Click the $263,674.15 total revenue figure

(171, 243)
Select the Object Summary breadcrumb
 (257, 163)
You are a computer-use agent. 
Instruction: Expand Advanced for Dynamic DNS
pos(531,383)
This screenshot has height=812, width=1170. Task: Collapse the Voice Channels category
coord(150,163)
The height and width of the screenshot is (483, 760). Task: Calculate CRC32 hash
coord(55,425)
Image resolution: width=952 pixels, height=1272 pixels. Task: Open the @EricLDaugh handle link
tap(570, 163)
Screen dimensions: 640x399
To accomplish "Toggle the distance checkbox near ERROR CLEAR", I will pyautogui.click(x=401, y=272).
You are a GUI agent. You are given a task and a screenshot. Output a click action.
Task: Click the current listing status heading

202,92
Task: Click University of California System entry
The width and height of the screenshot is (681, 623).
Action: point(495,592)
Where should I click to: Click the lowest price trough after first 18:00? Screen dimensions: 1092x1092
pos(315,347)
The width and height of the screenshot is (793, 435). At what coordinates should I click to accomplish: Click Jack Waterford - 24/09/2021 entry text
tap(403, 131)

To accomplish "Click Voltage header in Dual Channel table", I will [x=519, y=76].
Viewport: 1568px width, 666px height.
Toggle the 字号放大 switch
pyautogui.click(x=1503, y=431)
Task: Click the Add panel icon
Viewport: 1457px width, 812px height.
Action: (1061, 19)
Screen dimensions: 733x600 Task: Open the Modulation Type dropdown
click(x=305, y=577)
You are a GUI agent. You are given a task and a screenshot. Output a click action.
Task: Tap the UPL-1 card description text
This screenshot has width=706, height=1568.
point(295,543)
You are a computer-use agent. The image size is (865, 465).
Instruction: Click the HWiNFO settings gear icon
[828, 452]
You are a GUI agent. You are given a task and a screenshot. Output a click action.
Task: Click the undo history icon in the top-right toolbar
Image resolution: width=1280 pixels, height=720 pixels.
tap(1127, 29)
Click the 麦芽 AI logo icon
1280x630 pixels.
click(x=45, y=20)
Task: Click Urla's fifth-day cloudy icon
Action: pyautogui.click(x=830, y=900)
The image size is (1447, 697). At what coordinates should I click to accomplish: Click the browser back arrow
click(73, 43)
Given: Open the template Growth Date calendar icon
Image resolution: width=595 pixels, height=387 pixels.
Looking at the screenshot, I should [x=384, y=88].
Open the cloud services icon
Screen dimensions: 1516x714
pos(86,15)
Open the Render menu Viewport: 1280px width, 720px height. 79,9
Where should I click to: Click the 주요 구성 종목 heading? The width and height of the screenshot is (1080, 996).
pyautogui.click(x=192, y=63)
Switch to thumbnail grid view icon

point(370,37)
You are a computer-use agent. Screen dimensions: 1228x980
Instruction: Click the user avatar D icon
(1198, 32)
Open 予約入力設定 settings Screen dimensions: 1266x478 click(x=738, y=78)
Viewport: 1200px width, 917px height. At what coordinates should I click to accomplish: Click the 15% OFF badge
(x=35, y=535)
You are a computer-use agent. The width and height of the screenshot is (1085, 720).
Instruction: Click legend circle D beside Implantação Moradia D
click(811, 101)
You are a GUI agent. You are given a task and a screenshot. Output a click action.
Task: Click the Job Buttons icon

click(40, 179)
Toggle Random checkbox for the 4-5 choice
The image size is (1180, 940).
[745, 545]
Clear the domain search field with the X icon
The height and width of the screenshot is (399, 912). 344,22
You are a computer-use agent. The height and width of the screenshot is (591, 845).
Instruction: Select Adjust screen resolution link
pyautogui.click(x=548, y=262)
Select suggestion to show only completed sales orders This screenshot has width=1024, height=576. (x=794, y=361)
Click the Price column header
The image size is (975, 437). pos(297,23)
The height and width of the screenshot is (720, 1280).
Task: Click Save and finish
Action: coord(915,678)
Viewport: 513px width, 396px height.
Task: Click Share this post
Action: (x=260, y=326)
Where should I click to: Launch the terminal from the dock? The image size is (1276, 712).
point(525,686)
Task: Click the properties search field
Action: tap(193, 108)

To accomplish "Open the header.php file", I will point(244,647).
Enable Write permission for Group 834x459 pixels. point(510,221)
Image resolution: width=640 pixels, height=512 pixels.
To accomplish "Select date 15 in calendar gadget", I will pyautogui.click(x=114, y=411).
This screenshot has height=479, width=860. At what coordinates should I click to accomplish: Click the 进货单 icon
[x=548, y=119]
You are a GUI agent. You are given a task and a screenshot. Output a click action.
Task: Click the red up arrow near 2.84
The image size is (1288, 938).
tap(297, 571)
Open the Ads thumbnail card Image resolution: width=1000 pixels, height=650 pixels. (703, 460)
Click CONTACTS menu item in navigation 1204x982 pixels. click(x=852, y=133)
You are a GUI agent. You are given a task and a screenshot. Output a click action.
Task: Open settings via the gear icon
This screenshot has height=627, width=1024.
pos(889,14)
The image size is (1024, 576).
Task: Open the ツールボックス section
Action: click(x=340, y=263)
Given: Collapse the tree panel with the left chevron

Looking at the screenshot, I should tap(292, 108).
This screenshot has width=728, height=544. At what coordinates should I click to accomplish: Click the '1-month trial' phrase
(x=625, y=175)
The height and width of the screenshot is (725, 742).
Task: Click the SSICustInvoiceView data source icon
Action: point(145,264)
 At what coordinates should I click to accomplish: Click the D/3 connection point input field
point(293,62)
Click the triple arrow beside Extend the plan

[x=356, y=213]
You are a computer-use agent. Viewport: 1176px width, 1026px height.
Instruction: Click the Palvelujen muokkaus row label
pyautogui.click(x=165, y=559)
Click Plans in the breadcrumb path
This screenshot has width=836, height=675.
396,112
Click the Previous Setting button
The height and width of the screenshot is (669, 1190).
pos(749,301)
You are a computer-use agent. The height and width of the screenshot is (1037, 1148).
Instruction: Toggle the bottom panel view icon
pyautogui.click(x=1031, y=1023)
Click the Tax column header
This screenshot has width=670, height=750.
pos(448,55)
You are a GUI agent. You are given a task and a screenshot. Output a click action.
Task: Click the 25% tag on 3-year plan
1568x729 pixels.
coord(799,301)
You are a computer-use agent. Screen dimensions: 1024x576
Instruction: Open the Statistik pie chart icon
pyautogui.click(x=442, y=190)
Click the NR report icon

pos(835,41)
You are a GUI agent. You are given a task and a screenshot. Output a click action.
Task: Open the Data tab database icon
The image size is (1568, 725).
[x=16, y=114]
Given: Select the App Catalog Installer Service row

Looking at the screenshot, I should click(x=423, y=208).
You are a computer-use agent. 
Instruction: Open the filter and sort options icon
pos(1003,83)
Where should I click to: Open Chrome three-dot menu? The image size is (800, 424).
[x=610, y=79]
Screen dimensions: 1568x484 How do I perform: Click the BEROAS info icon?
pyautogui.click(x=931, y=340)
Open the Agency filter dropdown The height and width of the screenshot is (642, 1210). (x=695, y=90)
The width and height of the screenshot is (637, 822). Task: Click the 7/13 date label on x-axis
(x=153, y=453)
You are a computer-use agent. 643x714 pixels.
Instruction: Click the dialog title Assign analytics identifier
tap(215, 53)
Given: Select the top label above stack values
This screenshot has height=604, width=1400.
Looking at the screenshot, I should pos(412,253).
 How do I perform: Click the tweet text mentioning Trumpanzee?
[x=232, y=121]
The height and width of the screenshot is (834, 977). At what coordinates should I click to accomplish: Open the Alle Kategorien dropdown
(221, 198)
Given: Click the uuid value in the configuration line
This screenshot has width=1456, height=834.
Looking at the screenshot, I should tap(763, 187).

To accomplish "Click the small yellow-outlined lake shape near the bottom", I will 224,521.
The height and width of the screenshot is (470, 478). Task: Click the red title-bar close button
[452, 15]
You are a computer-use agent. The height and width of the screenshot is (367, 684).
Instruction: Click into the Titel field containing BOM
####
◆ Task statement: Write out all of the records above exactly as they appear.

◆ Response for this exercise:
Click the $263,674.15 total revenue figure

(171, 243)
Select the Object Summary breadcrumb
 (257, 163)
You are a computer-use agent. 
Instruction: Expand Advanced for Dynamic DNS
pos(531,383)
This screenshot has height=812, width=1170. Task: Collapse the Voice Channels category
coord(150,163)
The height and width of the screenshot is (483, 760). Task: Calculate CRC32 hash
coord(55,425)
Image resolution: width=952 pixels, height=1272 pixels. Task: Open the @EricLDaugh handle link
tap(570, 163)
Screen dimensions: 640x399
To accomplish "Toggle the distance checkbox near ERROR CLEAR", I will pyautogui.click(x=401, y=272).
You are a GUI agent. You are given a task and a screenshot. Output a click action.
Task: Click the current listing status heading

202,92
Task: Click University of California System entry
The width and height of the screenshot is (681, 623).
Action: point(495,592)
Where should I click to: Click the lowest price trough after first 18:00? Screen dimensions: 1092x1092
pos(315,347)
The width and height of the screenshot is (793, 435). At what coordinates should I click to accomplish: Click Jack Waterford - 24/09/2021 entry text
tap(403, 131)

To accomplish "Click Voltage header in Dual Channel table", I will [x=519, y=76].
Viewport: 1568px width, 666px height.
Toggle the 字号放大 switch
pyautogui.click(x=1503, y=431)
Task: Click the Add panel icon
Viewport: 1457px width, 812px height.
Action: (1061, 19)
Screen dimensions: 733x600 Task: Open the Modulation Type dropdown
click(x=305, y=577)
You are a GUI agent. You are given a task and a screenshot. Output a click action.
Task: Tap the UPL-1 card description text
This screenshot has width=706, height=1568.
point(295,543)
You are a computer-use agent. The image size is (865, 465).
Instruction: Click the HWiNFO settings gear icon
[828, 452]
You are a GUI agent. You are given a task and a screenshot. Output a click action.
Task: Click the undo history icon in the top-right toolbar
Image resolution: width=1280 pixels, height=720 pixels.
tap(1127, 29)
Click the 麦芽 AI logo icon
1280x630 pixels.
click(x=45, y=20)
Task: Click Urla's fifth-day cloudy icon
Action: pyautogui.click(x=830, y=900)
The image size is (1447, 697). At what coordinates should I click to accomplish: Click the browser back arrow
click(73, 43)
Given: Open the template Growth Date calendar icon
Image resolution: width=595 pixels, height=387 pixels.
Looking at the screenshot, I should [x=384, y=88].
Open the cloud services icon
Screen dimensions: 1516x714
pos(86,15)
Open the Render menu Viewport: 1280px width, 720px height. 79,9
Where should I click to: Click the 주요 구성 종목 heading? The width and height of the screenshot is (1080, 996).
pyautogui.click(x=192, y=63)
Switch to thumbnail grid view icon

point(370,37)
You are a computer-use agent. Screen dimensions: 1228x980
Instruction: Click the user avatar D icon
(1198, 32)
Open 予約入力設定 settings Screen dimensions: 1266x478 click(x=738, y=78)
Viewport: 1200px width, 917px height. At what coordinates should I click to accomplish: Click the 15% OFF badge
(x=35, y=535)
You are a computer-use agent. The width and height of the screenshot is (1085, 720).
Instruction: Click legend circle D beside Implantação Moradia D
click(811, 101)
You are a GUI agent. You are given a task and a screenshot. Output a click action.
Task: Click the Job Buttons icon

click(40, 179)
Toggle Random checkbox for the 4-5 choice
The image size is (1180, 940).
[745, 545]
Clear the domain search field with the X icon
The height and width of the screenshot is (399, 912). 344,22
You are a computer-use agent. The height and width of the screenshot is (591, 845).
Instruction: Select Adjust screen resolution link
pyautogui.click(x=548, y=262)
Select suggestion to show only completed sales orders This screenshot has width=1024, height=576. (x=794, y=361)
Click the Price column header
The image size is (975, 437). pos(297,23)
The height and width of the screenshot is (720, 1280).
Task: Click Save and finish
Action: coord(915,678)
Viewport: 513px width, 396px height.
Task: Click Share this post
Action: (x=260, y=326)
Where should I click to: Launch the terminal from the dock? The image size is (1276, 712).
point(525,686)
Task: Click the properties search field
Action: tap(193, 108)

To accomplish "Open the header.php file", I will point(244,647).
Enable Write permission for Group 834x459 pixels. point(510,221)
Image resolution: width=640 pixels, height=512 pixels.
To accomplish "Select date 15 in calendar gadget", I will pyautogui.click(x=114, y=411).
This screenshot has height=479, width=860. At what coordinates should I click to accomplish: Click the 进货单 icon
[x=548, y=119]
You are a GUI agent. You are given a task and a screenshot. Output a click action.
Task: Click the red up arrow near 2.84
The image size is (1288, 938).
tap(297, 571)
Open the Ads thumbnail card Image resolution: width=1000 pixels, height=650 pixels. (703, 460)
Click CONTACTS menu item in navigation 1204x982 pixels. click(x=852, y=133)
You are a GUI agent. You are given a task and a screenshot. Output a click action.
Task: Open settings via the gear icon
This screenshot has height=627, width=1024.
pos(889,14)
The image size is (1024, 576).
Task: Open the ツールボックス section
Action: click(x=340, y=263)
Given: Collapse the tree panel with the left chevron

Looking at the screenshot, I should tap(292, 108).
This screenshot has width=728, height=544. At what coordinates should I click to accomplish: Click the '1-month trial' phrase
(x=625, y=175)
The height and width of the screenshot is (725, 742).
Task: Click the SSICustInvoiceView data source icon
Action: point(145,264)
 At what coordinates should I click to accomplish: Click the D/3 connection point input field
point(293,62)
Click the triple arrow beside Extend the plan

[x=356, y=213]
You are a computer-use agent. Viewport: 1176px width, 1026px height.
Instruction: Click the Palvelujen muokkaus row label
pyautogui.click(x=165, y=559)
Click Plans in the breadcrumb path
This screenshot has width=836, height=675.
396,112
Click the Previous Setting button
The height and width of the screenshot is (669, 1190).
pos(749,301)
You are a computer-use agent. The height and width of the screenshot is (1037, 1148).
Instruction: Toggle the bottom panel view icon
pyautogui.click(x=1031, y=1023)
Click the Tax column header
This screenshot has width=670, height=750.
pos(448,55)
You are a GUI agent. You are given a task and a screenshot. Output a click action.
Task: Click the 25% tag on 3-year plan
1568x729 pixels.
coord(799,301)
You are a computer-use agent. Screen dimensions: 1024x576
Instruction: Open the Statistik pie chart icon
pyautogui.click(x=442, y=190)
Click the NR report icon

pos(835,41)
You are a GUI agent. You are given a task and a screenshot. Output a click action.
Task: Open the Data tab database icon
The image size is (1568, 725).
[x=16, y=114]
Given: Select the App Catalog Installer Service row

Looking at the screenshot, I should click(x=423, y=208).
You are a computer-use agent. 
Instruction: Open the filter and sort options icon
pos(1003,83)
Where should I click to: Open Chrome three-dot menu? The image size is (800, 424).
[x=610, y=79]
Screen dimensions: 1568x484 How do I perform: Click the BEROAS info icon?
pyautogui.click(x=931, y=340)
Open the Agency filter dropdown The height and width of the screenshot is (642, 1210). (x=695, y=90)
The width and height of the screenshot is (637, 822). Task: Click the 7/13 date label on x-axis
(x=153, y=453)
You are a computer-use agent. 643x714 pixels.
Instruction: Click the dialog title Assign analytics identifier
tap(215, 53)
Given: Select the top label above stack values
This screenshot has height=604, width=1400.
Looking at the screenshot, I should pos(412,253).
 How do I perform: Click the tweet text mentioning Trumpanzee?
[x=232, y=121]
The height and width of the screenshot is (834, 977). At what coordinates should I click to accomplish: Open the Alle Kategorien dropdown
(221, 198)
Given: Click the uuid value in the configuration line
This screenshot has width=1456, height=834.
Looking at the screenshot, I should tap(763, 187).

To accomplish "Click the small yellow-outlined lake shape near the bottom", I will 224,521.
The height and width of the screenshot is (470, 478). Task: Click the red title-bar close button
[452, 15]
You are a computer-use agent. The height and width of the screenshot is (367, 684).
Instruction: Click into the Titel field containing BOM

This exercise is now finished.